#### Text passage

________________

I think the paper attempts to answer an interesting direction of understanding what makes Neural Networks work in practice an interesting direction of research.

缺点

The paper could benefit from deeper theoretical exploration. While the metric's motivation isn't thoroughly convincing, there's an intriguing mention of PAC-Bayes and VC dimension. It would be valuable to elaborate on how their selected measure aligns with the current theory. While I appreciate the importance of experiment-driven papers, it appears that the conclusions were drawn post-results, rather than being based on predefined hypotheses derived from established theory. The relevance of model architectures to random labels remains unclear, and the frequent references to the linear model are perplexing, especially given that large parameterized neural networks don't typically align with traditional models—consider the double descent phenomenon and their tendency to yield smoother functions [1]. Additionally, section 5's presentation could be improved; its current format reads like a data dump rather than a cohesive exploration of the central theme of 'flexibility'.

[1] - Bubeck, Sébastien, and Mark Sellke. "A universal law of robustness via isoperimetry." Advances in Neural Information Processing Systems 34 (2021): 28811-28822.

问题

The description of the EDC and how it relates to quantifying capacity seems a little bit loose I am not sure why it is a good metric for capacity. Furthermore, it would be good if you could split out step by step the computation.
Could you clearly define what you mean by flexibility or an intuitive understanding I found it hard to find a clear definition of what you mean.

________________

#### Extracted material
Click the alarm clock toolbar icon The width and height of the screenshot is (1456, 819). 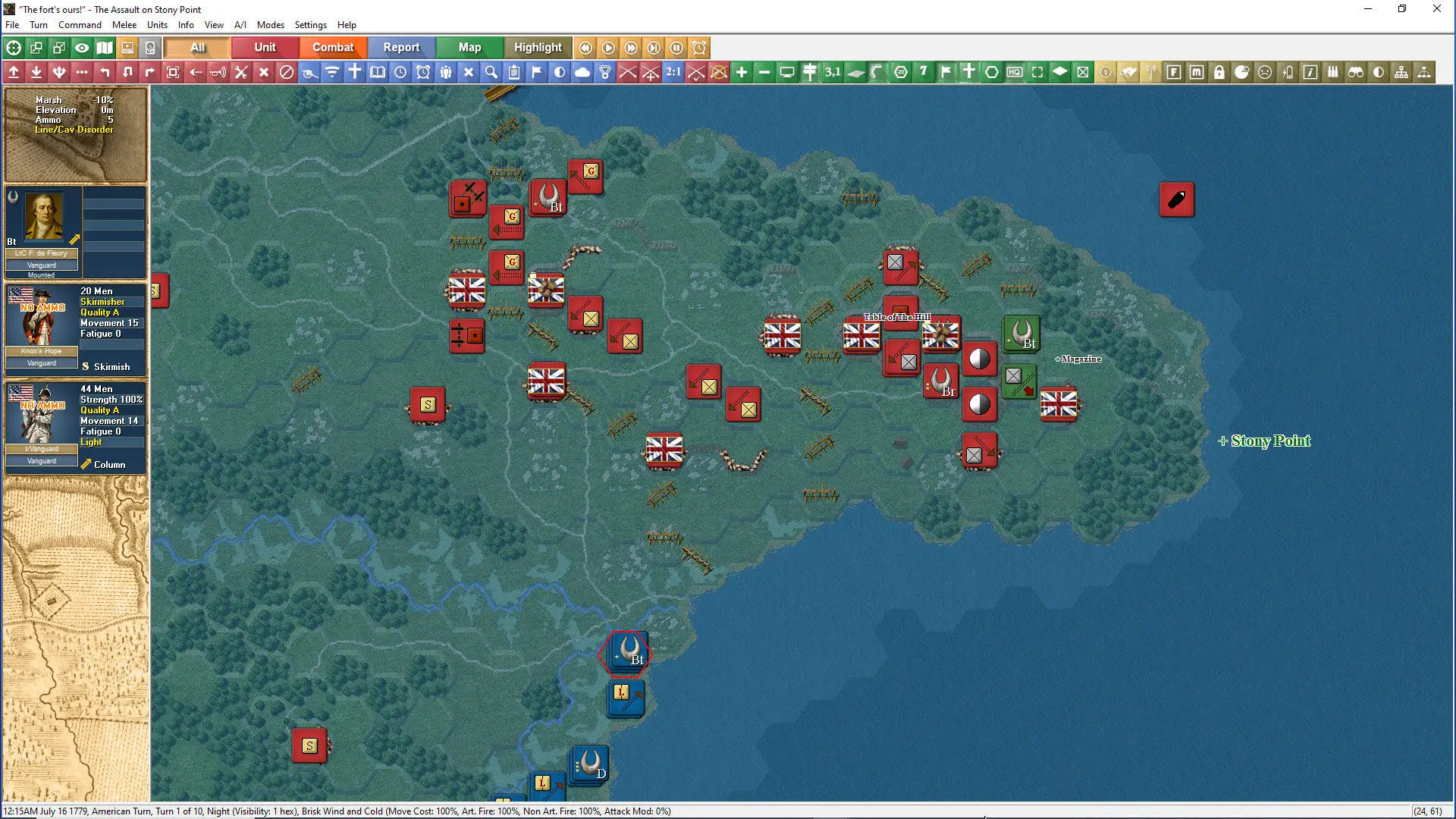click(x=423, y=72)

________________

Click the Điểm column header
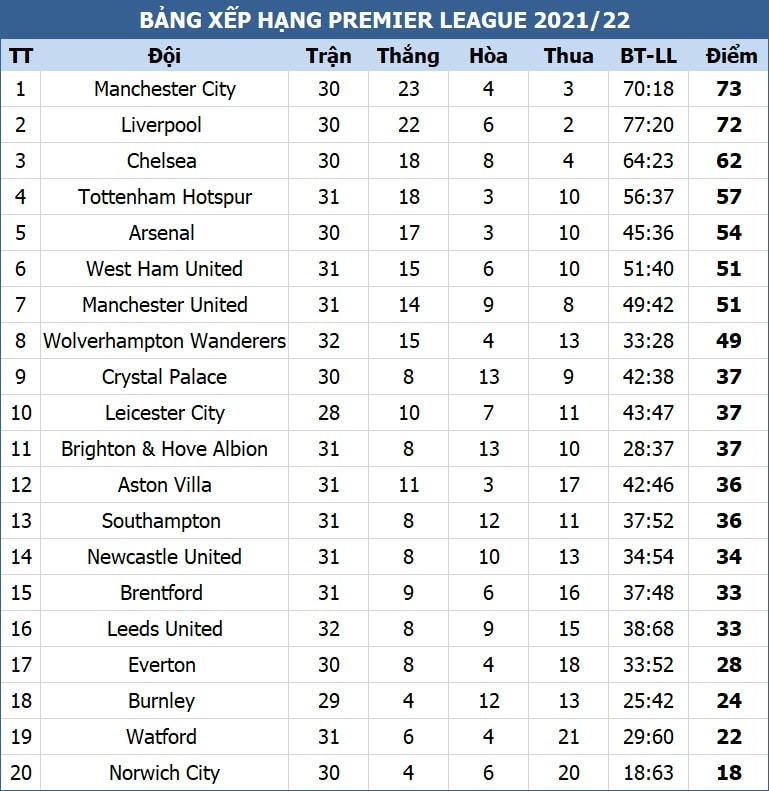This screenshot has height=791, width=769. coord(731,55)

________________

#### What the task requires
Please write the next part of the paper review above, picking up after its final sentence.

#### Task result
评论- Response to Reviewer 14iz

2023-11-21

Dear Reviewer 14iz,

We appreciate your comments and thoughtful considerations regarding the theoretical aspects of our paper. We acknowledge the importance of theoretical exploration in the realm of deep learning; however, we intentionally adopted a different approach in this work.

Our primary motivation was to explore the empirical side of network capacity rather than relying solely on theoretical frameworks such as PAC-Bayes and VC dimension. Historically, attempts to assess the capacity of deep networks have often been theoretical and, at times, not entirely aligned with empirical observations. We aimed to bridge this gap by providing an empirical perspective on network capacity.

While we recognize the value of predefined hypotheses derived from established theory, our focus on drawing conclusions post-results stems from our commitment to an experiment-driven methodology. This approach enhances transparency and clarity in the progress of scientific inquiry. The "double descent phenomenon" (Preetum, et al. 2021) is a good example; its impact on the community was initially observed empirically, and the (partial) theoretical understanding followed in subsequent works.

Regarding the relevance of model architectures to random labels and frequent references to linear models, as mentioned in our paper, many theoretical works provide vague and impractical approximation theory bounds, and this is why it is so important to examine it in practice. We agree that modern neural networks do not align with traditional models, and our paper precisely demonstrates that the practical flexibility of modern networks is much higher than linear models. Concerning random labels, based on previous works (Zhang et al., 2016), we sought to distinguish between the input distribution and the label distribution, exploring how the network can fit the data regardless of the label’s distribution. Moreover, as demonstrated in our paper, the ability of a neural network to fit many more correctly labeled samples than incorrectly labeled samples predicts generalization.

Concerning Section 5, we acknowledge your feedback on its current format. We will work on improving the presentation to ensure a more cohesive exploration.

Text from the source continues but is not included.